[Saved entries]
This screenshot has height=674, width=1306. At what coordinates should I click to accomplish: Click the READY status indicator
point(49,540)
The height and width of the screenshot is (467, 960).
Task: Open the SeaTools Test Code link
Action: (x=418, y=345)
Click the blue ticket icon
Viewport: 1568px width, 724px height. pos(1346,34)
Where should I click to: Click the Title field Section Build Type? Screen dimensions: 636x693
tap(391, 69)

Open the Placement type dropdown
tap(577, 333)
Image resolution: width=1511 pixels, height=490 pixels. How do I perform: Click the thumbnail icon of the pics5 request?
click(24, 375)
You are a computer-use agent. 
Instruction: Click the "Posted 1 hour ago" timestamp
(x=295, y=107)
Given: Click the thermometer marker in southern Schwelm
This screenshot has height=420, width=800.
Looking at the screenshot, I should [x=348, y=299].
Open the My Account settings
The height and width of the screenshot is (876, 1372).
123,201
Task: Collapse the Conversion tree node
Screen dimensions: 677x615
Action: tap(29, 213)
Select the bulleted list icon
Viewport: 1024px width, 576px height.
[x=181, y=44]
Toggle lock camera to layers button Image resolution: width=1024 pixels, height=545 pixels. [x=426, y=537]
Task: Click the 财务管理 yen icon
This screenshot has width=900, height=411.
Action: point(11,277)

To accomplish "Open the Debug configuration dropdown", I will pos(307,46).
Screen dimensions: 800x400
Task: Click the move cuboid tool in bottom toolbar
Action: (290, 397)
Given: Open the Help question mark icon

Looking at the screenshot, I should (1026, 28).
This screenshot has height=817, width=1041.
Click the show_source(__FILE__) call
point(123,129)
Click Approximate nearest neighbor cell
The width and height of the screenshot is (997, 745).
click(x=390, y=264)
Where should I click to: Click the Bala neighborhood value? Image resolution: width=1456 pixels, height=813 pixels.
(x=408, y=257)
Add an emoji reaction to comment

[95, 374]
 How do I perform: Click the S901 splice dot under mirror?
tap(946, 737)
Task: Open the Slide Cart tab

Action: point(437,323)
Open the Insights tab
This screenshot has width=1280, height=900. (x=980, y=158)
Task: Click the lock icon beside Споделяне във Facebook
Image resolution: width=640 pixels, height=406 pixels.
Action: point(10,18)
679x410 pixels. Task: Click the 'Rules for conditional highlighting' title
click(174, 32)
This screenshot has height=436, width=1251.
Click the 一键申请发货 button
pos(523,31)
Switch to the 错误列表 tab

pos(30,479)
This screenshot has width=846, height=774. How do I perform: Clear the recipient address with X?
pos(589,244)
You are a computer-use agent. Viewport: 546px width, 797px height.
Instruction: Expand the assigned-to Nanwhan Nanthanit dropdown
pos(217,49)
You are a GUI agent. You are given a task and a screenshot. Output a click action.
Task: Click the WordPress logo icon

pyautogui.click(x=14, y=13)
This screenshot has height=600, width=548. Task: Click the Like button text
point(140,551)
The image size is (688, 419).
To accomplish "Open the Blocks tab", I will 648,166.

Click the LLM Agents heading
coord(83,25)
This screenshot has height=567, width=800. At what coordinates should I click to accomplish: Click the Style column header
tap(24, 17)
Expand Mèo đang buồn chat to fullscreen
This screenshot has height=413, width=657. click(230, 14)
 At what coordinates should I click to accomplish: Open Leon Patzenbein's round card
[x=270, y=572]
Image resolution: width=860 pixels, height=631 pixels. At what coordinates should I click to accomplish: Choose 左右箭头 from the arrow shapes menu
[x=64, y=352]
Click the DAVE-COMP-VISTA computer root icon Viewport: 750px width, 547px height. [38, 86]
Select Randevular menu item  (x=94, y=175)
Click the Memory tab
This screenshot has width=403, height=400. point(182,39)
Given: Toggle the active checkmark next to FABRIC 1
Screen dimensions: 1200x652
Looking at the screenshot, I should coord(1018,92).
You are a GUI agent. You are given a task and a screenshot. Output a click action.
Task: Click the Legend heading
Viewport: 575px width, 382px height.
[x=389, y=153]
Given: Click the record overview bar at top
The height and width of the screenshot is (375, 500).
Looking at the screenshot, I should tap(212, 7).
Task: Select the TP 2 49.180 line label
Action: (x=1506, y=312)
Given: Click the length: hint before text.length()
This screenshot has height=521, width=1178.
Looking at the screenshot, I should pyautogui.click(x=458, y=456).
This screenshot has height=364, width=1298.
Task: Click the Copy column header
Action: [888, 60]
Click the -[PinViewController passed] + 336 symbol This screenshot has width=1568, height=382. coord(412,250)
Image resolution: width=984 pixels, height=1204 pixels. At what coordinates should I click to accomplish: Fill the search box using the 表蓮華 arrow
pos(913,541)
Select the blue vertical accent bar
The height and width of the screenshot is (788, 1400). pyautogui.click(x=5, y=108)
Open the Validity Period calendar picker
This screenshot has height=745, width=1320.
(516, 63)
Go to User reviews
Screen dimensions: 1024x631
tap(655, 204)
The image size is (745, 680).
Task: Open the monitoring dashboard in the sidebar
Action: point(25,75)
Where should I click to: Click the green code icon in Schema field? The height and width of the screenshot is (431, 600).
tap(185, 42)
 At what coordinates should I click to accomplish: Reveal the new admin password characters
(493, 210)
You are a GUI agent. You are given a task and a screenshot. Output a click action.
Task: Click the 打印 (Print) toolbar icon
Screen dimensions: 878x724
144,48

* [YOUR OBJECTIVE]
Copy out, exactly and alone, the lines of the entries above between the ones holding "This screenshot has height=817, width=1041." and "The image size is (688, 419).", inclusive.

* [SOLUTION TO THIS TASK]
This screenshot has height=817, width=1041.
Click the show_source(__FILE__) call
point(123,129)
Click Approximate nearest neighbor cell
The width and height of the screenshot is (997, 745).
click(x=390, y=264)
Where should I click to: Click the Bala neighborhood value? Image resolution: width=1456 pixels, height=813 pixels.
(x=408, y=257)
Add an emoji reaction to comment

[95, 374]
 How do I perform: Click the S901 splice dot under mirror?
tap(946, 737)
Task: Open the Slide Cart tab

Action: point(437,323)
Open the Insights tab
This screenshot has width=1280, height=900. (x=980, y=158)
Task: Click the lock icon beside Споделяне във Facebook
Image resolution: width=640 pixels, height=406 pixels.
Action: point(10,18)
679x410 pixels. Task: Click the 'Rules for conditional highlighting' title
click(174, 32)
This screenshot has height=436, width=1251.
Click the 一键申请发货 button
pos(523,31)
Switch to the 错误列表 tab

pos(30,479)
This screenshot has width=846, height=774. How do I perform: Clear the recipient address with X?
pos(589,244)
You are a computer-use agent. Viewport: 546px width, 797px height.
Instruction: Expand the assigned-to Nanwhan Nanthanit dropdown
pos(217,49)
You are a GUI agent. You are given a task and a screenshot. Output a click action.
Task: Click the WordPress logo icon

pyautogui.click(x=14, y=13)
This screenshot has height=600, width=548. Task: Click the Like button text
point(140,551)
The image size is (688, 419).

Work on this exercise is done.